Western blot analyses were performed to detect pSTAT3, STAT3, and α-Tubulin expression in iPSC-derived macrophages after IL-10 (20 ng/mL) stimulation. Thirty minutes after stimulation, cells were washed and detached. Cell pellets were resuspended in lysis buffer (50 mM HEPES, 150 mM NaCl, 50 mM NaF, 10 mM Na₄P₂O₇, 10% glycerin, 1% Triton X-100) with 1 µL of Halt™ Protease Inhibitor Cocktail (Thermo Fisher Scientific). Protein lysate was loaded on a polyacrylamide gel, and gel electrophoresis was performed.

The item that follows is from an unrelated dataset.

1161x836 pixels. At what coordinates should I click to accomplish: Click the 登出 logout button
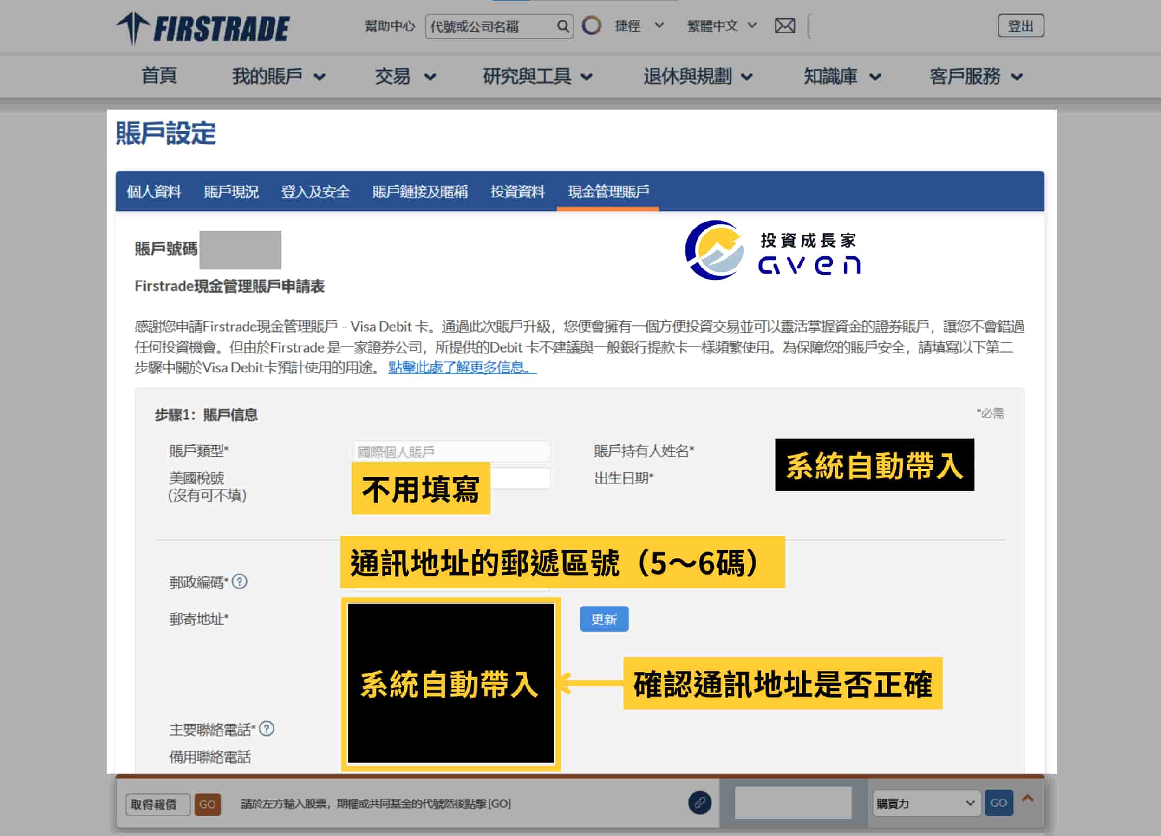coord(1021,26)
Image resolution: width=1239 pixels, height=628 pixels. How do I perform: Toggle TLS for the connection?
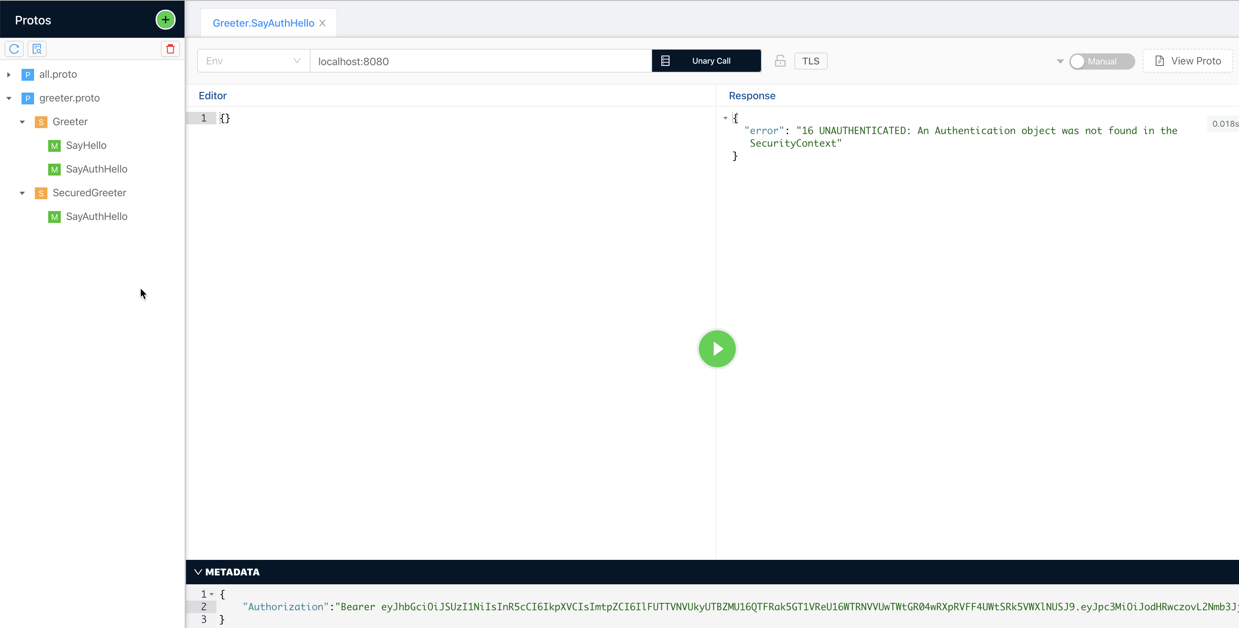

Samples were blotted for 1.5 h at 4 °C (400 mA) onto nitrocellulose membranes. Membranes were blocked for 1 h at RT with 5% bovine serum albumin (BSA; PAA, Pasching, Austria) for pSTAT3 or 3% milk powder in PBS (Carl Roth, Karlsruhe, Germany) for STAT3 and α-Tubulin staining. STAT3 (1:2000, Cell Signaling Technology, Frankfurt, Germany), pSTAT3 (1:1000, Cell Signaling Technology, Frankfurt am Main, Germany), or α-Tubulin (1:10,000, Abcam, Cambridge, UK) antibody staining was performed overnight at 4 °C. Secondary antibody staining (Goat-anti-mouse 1:5000 or goat-anti-rabbit 1:5000; Abcam, Cambridge, UK) was performed according to the manufacturer’s description for 1 h at room temperature. Proteins were detected with the SuperSignal West Pico Chemoluminescent Substrate (Thermo Fisher Scientific, Darmstadt, Germany) with a FusionFX instrument (Peqlab, Darmstadt, Germany).